Don’t Be Beat By Unrealistic Standards
The number one reason people have trouble practicing self-compassion with consistency is that they set their standards too high. They either hear about the benefits experienced by someone else, or have one day of tremendous results, and then expect to have these same results every day. But, self-compassion practice, like anything else you work on, will not yield the same results every day. Your effort, the day’s burden, how long you have been practicing, and several other factors affect your daily outcome.
But, self-compassion practice does not require fireworks with respect to well-being gains every day because it is a cumulative process. Albeit not always being apparent, your practice of self-compassion today has a strong effect on your overall well-being, and your capacity to practice self-compassion tomorrow. As stated in another entry, it is much harder to stop something you do consistently than to start a practice back up after several days off. It is simply a matter of basic inertia.
Overcoming Unrealistic Standards To Practice Self-Compassion
So, you need to have self-compassion for your self-compassion practice, and have some faith that you are doing enough simply by practicing. You would be amazed at the change in results once you stop focusing on the outcome anyway. It is always easier to feel better if you do what you can to recover, and let the actual recovery process take its time than it is to try to compel yourself to better health. It has something to do with the strain you put on yourself, and how that interferes with the energy and focus required for curative measures.

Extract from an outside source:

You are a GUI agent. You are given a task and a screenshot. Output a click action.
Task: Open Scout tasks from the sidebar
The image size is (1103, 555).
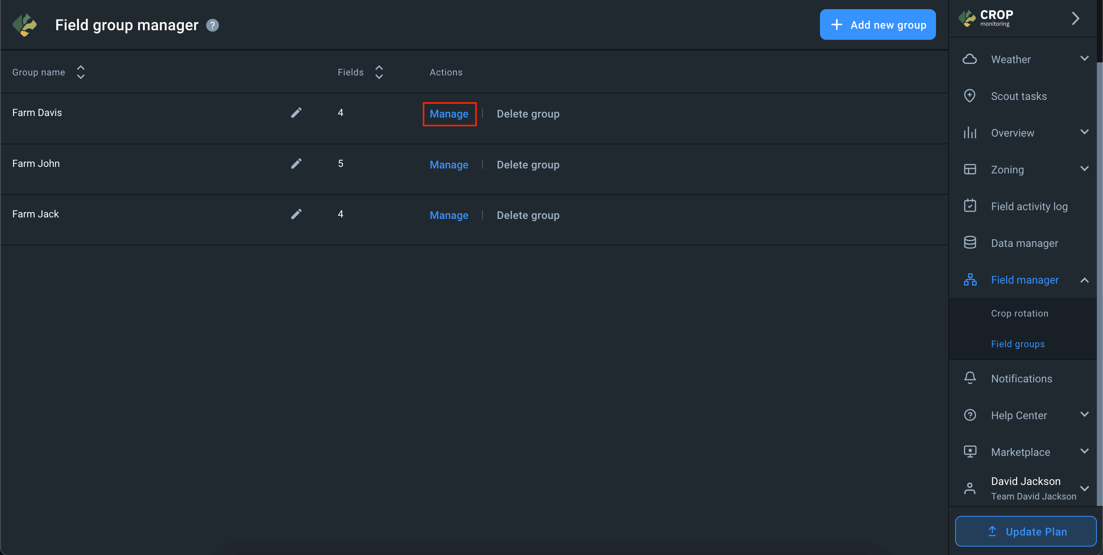point(1019,96)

So, make a deal with yourself to practice self-compassion because you want a good life, and believe in taking caring of yourself. This value, in itself, will empower you to make better decisions in your life. In a related affair, there have been many reports that it is much easier to eat healthier, when you are going to the gym consistently than when you are not. Of course, you probably have motivation to look good in your snazzy gym clothes, but there is also the implicit wish to be healthier that is being reinforced by the explicit effort to go to the gym. Wishing you many days of self-compassion, and the wisdom to not let the high standards that you come by naturally get in the way of an inspiring, daily practice.
365 Days Of Self-Compassion. Day 196. In The Books.